There are different theories as to why the informal sector exists. Marxist view of informality (Moser and Meager) rejects the duality of the sectors and suggesting that informality is a continuum of the capitalist system that benefits from having an ‘army of the unemployed’ and unlike commonly believed, many times the unemployed has highly valuable skills that can come at a lower price if contracted than permanently hired. This structural exploitation perpetuates poverty and fuels a preoccupation with competition and remaining relevant in the job market. However, in my view, suggesting that capitalism is solely responsible for creating poverty is equivalent to claiming that poverty never existed before the industrial revolution in any of the historical socioeconomic structures. There is no literature in capitalism that asserts that excluding certain groups from the formal sector or access to credit is necessary to create wealth.

Other views of the informal economy refer to it as immoral and as a confirmation of the sad state of humanity (Wiles). While Allen emphasizes that the real informal economy is characterized by creativity and self-reliance and is born out of the necessity of surviving and reproducing. He criticized the government for criminalizing, as it is costly and ineffective. Fields claimed that the informal economy in urban settings was a way for informal rural workers to eventually integrate into the formal economy. My criticism to this view is that fields saw this process as a one-way street but did not discuss the fact that the transition can go in both directions through the lifetime of an individual and it is reflected in structural unemployment.

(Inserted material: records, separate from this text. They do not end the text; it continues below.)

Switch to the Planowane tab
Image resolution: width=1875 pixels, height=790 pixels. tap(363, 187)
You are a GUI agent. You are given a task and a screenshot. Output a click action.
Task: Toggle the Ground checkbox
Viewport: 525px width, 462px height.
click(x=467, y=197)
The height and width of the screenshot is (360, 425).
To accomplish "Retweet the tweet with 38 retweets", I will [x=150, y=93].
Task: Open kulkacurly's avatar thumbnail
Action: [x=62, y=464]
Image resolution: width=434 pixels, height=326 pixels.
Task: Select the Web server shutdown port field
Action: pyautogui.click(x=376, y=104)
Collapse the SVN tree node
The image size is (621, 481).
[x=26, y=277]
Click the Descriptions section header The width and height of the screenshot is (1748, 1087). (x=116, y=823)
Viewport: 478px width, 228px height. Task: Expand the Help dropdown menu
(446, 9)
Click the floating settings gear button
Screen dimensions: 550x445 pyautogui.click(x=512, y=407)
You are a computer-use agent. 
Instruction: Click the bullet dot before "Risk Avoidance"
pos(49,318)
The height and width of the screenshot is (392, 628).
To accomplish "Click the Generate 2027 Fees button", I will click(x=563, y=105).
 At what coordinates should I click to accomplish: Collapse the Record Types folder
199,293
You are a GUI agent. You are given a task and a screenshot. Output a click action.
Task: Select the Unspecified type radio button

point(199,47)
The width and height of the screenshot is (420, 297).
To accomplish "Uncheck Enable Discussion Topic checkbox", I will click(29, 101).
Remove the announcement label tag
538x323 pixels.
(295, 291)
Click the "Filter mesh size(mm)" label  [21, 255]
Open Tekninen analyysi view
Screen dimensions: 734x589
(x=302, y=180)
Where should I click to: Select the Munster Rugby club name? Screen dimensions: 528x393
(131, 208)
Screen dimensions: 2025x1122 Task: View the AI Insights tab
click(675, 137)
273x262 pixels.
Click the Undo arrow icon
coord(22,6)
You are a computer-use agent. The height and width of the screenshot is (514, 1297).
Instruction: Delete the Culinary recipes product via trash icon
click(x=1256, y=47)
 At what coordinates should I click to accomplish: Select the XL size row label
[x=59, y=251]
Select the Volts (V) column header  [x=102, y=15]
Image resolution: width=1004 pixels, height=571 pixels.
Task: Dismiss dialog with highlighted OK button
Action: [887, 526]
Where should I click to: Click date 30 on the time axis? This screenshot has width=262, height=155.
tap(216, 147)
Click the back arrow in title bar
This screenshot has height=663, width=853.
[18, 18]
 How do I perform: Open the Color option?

As mentioned before, the subject of informal sector has been largely ignored in development studies with the exception of DeSoto, who after running an experiment in Peru to set up a clothing factory, he concluded that formality was a privilege of those with power and money while the poor were relegated to informality. His experiment demonstrated that it took 289 working days equivalent to 14 months of wait and a cost equivalent to 32 months of minimum wages without counting the level of expertise need from bureaucrats to process the paperwork. It is obvious that not every enterprise has the resources available to participate in the formal sector and this can be effectively constituted as a cost of entry in an oligopoly.

Given that the informal sector has the advantages of greater flexibility for quick adaptations, and based on his own experiments, DeSoto concluded that informality should not be penalized (as it is very expensive to monitor) and instead the informal sector should be more like the formal one and vice versa. One of the main problems if informality, is the long-term vulnerability that brings to workers in that they are excluded from access to social services. Mainstream policy recommendation to achieve worker’s protection is to decrease taxation and regulation burden to create more formal jobs in the small business sector, as formality should protect workers in the long term by providing retirements and at least some protection from layoffs. In my opinion, solving the problem of worker vulnerability, which common to both the informal and formal sector to different degrees, it would be to rethink the accepted social contract to implement policies that protect the citizen throughout their life cycle and not the worker alone. Given that legitimate informal activities become a way of life for many in low income and rich countries alike reaching levels between 7%-90% (Nigeria), it is important to allow the informal sector to exist as it is more cost effective than having to provide a social net through taxation.

In conclusion, the informal sector plays an important role in economic growth and it is a more affordable alternative to setting up social nets supported by tax payers. The larger the informal sector that is already established, the more expensive it is to attempt to penalize it. Instead the government should focus on establishing protections for the citizen and no the worker while incentivizing the existence of greater percentage of formal activities. In order to increase the HDI, rich economies need the complex infrastructure of legal and financial institutions that are formed only through the formalization of the majority of their business transactions.